*** Block opens ***

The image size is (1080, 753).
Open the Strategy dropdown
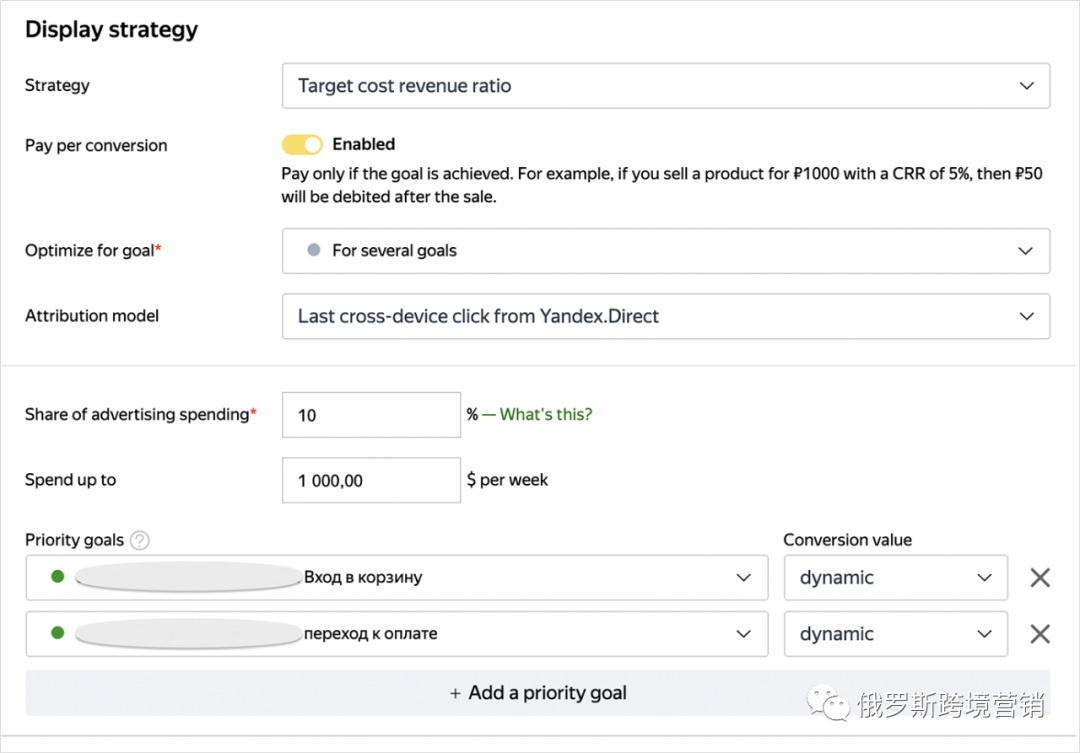coord(665,86)
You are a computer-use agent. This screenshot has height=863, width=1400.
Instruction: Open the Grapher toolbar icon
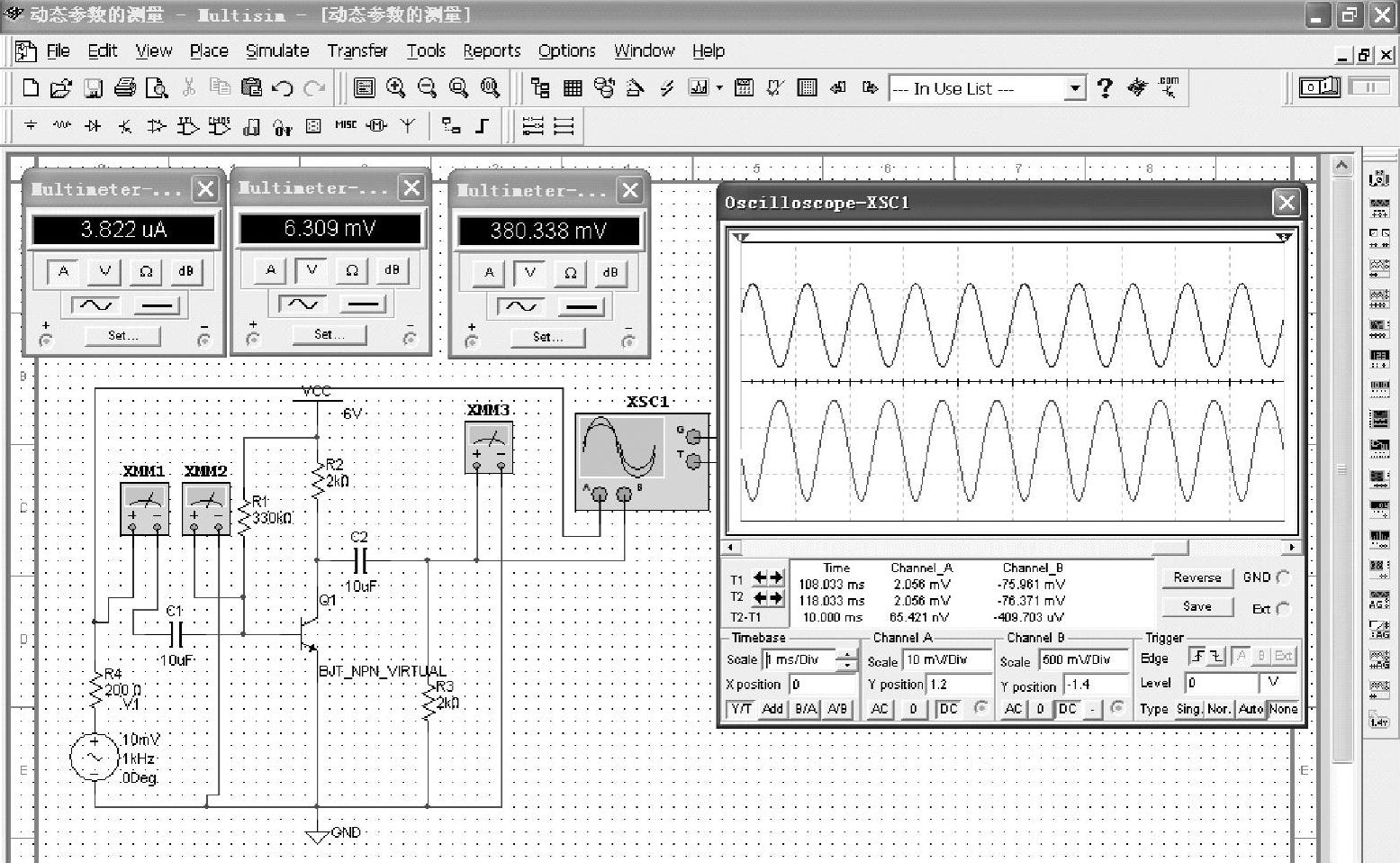[698, 87]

*** Block closes ***

> **What you will do**
All of the data above is to be repeated exactly, with the pictures left out.

> **Response area**
The image size is (1080, 753).
Open the Strategy dropdown
coord(665,86)
You are a computer-use agent. This screenshot has height=863, width=1400.
Instruction: Open the Grapher toolbar icon
[698, 87]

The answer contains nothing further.